Simone Inzaghi out? Mandarlo via sarebbe un vero suicidio

di Giovanni Gallo, pubblicato il: 13/01/2023

Simone Inzaghi. I palati fini hanno iniziato a disgustarsi di fronte al boccone amaro Monza. Non hanno digerito il pareggio in extremis dei brianzoli, tra l’altro viziato da un marchiano errore arbitrale. Da lì, è partita la solida ridda di voci che vogliono Inzaghi out. In primis i giornali, poi i tifosi che ne hanno sposato la linea. Il tormentone del tifoso deluso ritorna puntuale ogni volta che le cose non vanno secondo i propri desideri.

Vero, il pareggio di Monza è stato misero, ma questa Inter, pochi giorni prima, aveva fatto conoscere la prima sconfitta in campionato a uno stratosferico Napoli.
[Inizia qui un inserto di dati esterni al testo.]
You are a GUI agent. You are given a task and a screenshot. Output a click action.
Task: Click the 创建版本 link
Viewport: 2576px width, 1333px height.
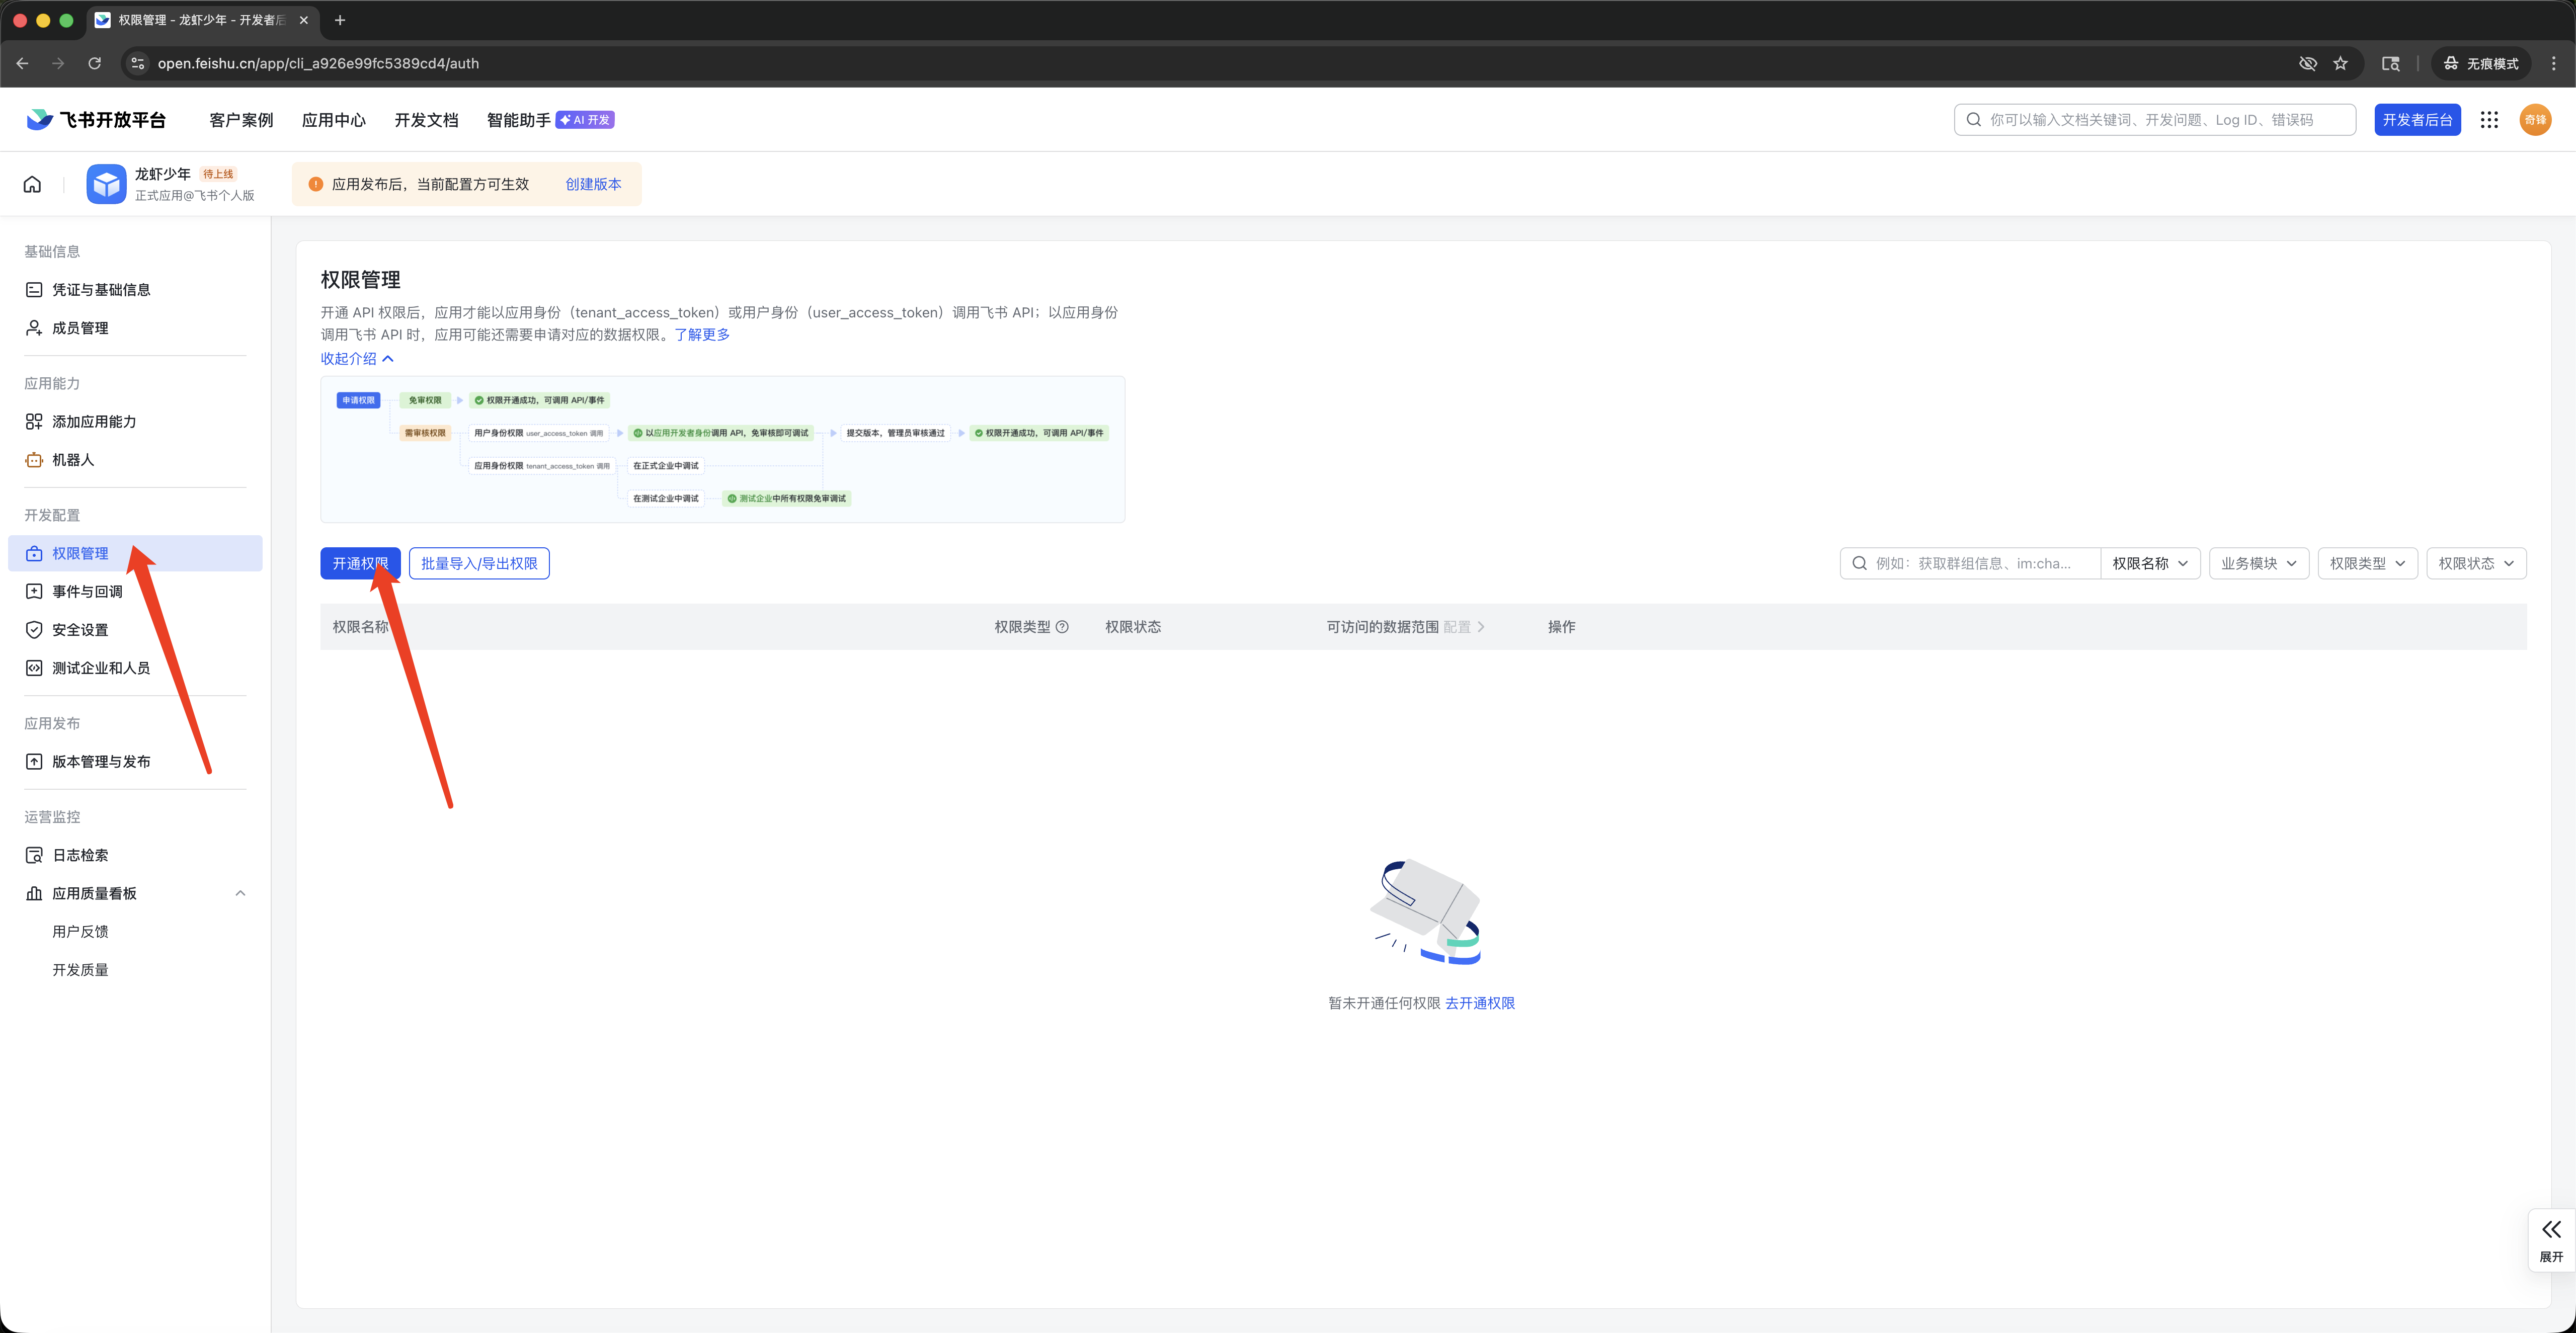click(x=593, y=184)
E battuto, prima della sosta mondiale, L’Atalanta a Bergamo. A ciò si aggiunga il passaggio del turno in Coppa Italia, non molto agevole, a dire il vero, ma può capitare di abbassare la tensione con squadre di rango inferiore. L’importante è aver centrato l’obiettivo.

Molte testate sportive hanno riportato con insistenza la notizia di Diego Pablo Simeone prossimo condottiero nerazzurro. Vero che l’argentino, mandato via da Lippi all’inizio del suo corso interista perché non uomo di fiducia, ha sempre dichiarato che un giorno allenerà l’Inter. Difficile che quel giorno, anche dopo 12 anni all’Atletico, sia oggi. Già, perché i soldi che guadagna Simeone con i Colchoneros in Italia non può pagarli nessuno, figuriamoci in viale della Liberazione.

È evidente che c’è una sorta di irrequietezza in ogni tifoso nerazzurro, ma la soluzione non è mai quella di cambiare un allenatore che sta facendo bene. A fine anno si trarranno le somme, ma sostituire un allenatore per dei pruriti puerili non è il massimo della maturità. A maggior ragione se hai un ottavo di Champions alle porte da giocare.

No, il problema non è Simone Inzaghi, semmai il momento storico di perenne transizione e di difficoltà economiche che investe anche il mercato. Ciò che arriva dal campo è il rifesso societario. Per carità, non stiamo dando la colpa a nessuno, ma i risultati sono figli, ancora prima che delle scelte dell’allenatore, di quanto avviene ai vertici della piramide. Qualche incidente di percorso è l’evidente a cartina di tornasole delle manovre di palazzo.

Piuttosto, se proprio vogliamo dare un consiglio a Inzaghi, diciamogli di curare maggiormente la fase difensiva, visto che in questo campionato i gol presi si contano a grappoli. Ma questo il mister lo sa e siamo sicuri che ci sta lavorando. Però evitiamo di farci prendere da pruriti e isterismi: il cambio della guida tecnica non sempre assicura i risultati sperati.

Bisognare farsene una ragione, bisogna metterci pazienza, la stessa che l’Arsenal ha, per esempio, avuto con Arsene Wenger, tecnico scopritore di talenti, ma dalla bacheca non proprio eccezionale nei suoi 22 anni trascorsi sulla panchina dei Gunners. Lo stesso Atletico, come detto, ha tenuto Simeone 12 anni (ed è ancora in sella), nella buona e nella cattiva sorte, nelle vittorie e nelle sconfitte. Ci vuole equilibrio, ma senza fare gli equilibristi. Ci vuole coraggio, ma senza incoscienza.